Exception – If any other error occurs during the processing or file writing.
- Example:
>>> save_random_prompts("data.csv", output_file="sample_prompts", output_format='csv', n_samples=50, output_folder='output') # This will select 50 random prompts from 'data.csv' and save them as 'sample_prompts_[timestamp]_50.csv' in the 'output' folder.
- Notes:
Ensure that the input file is in one of the supported formats (CSV, JSON, or JSONL) for correct processing.
- score_response(prompt, ground_truth_completion, generated_completion, llm_evaluator_model_name='gpt-3.5-turbo')[source]¶
Generates a scoring prompt, sends it to a language model, and parses the response to evaluate a given generated completion against a ground truth.
- Method score_response:
Evaluate the generated completion of a prompt against the ground truth completion using a large language model.
- Parameters:
prompt (str) – The original prompt used in generating the completion.
ground_truth_completion (str) – The correct or expected response to the prompt.
generated_completion (str) – The response generated by the evaluated model.
llm_evaluator_model_name (str, optional) – Name of the large language model to be used for scoring. Defaults to “gpt-3.5-turbo”.
- Returns:
A tuple containing the score (numeric) and the reasoning behind the score (string).
- Return type:
tuple
- Raises:
json.JSONDecodeError – If the response from the model is not in a valid JSON format.

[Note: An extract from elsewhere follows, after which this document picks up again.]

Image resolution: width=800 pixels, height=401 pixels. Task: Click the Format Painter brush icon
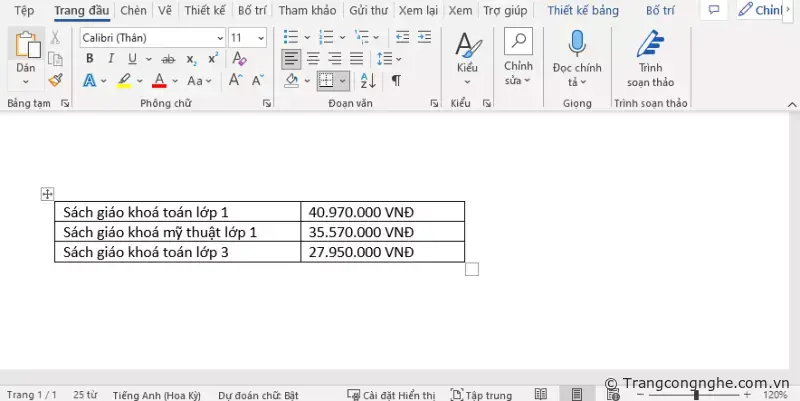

Exception – For any other exceptions that may occur during API calls or processing.
- Example:
>>> score, reason = score_response("What is AI?", "Artificial Intelligence", "AI is a field in computer science.", "gpt-3.5-turbo") # This evaluates the generated completion for accuracy and relevance, returning a score and reasoning.
- Notes:
The method constructs an evaluation prompt combining the original prompt, ground truth completion, and the generated completion.
It then sends this prompt to the specified language model for scoring and parses the model’s response to extract the score and reasoning.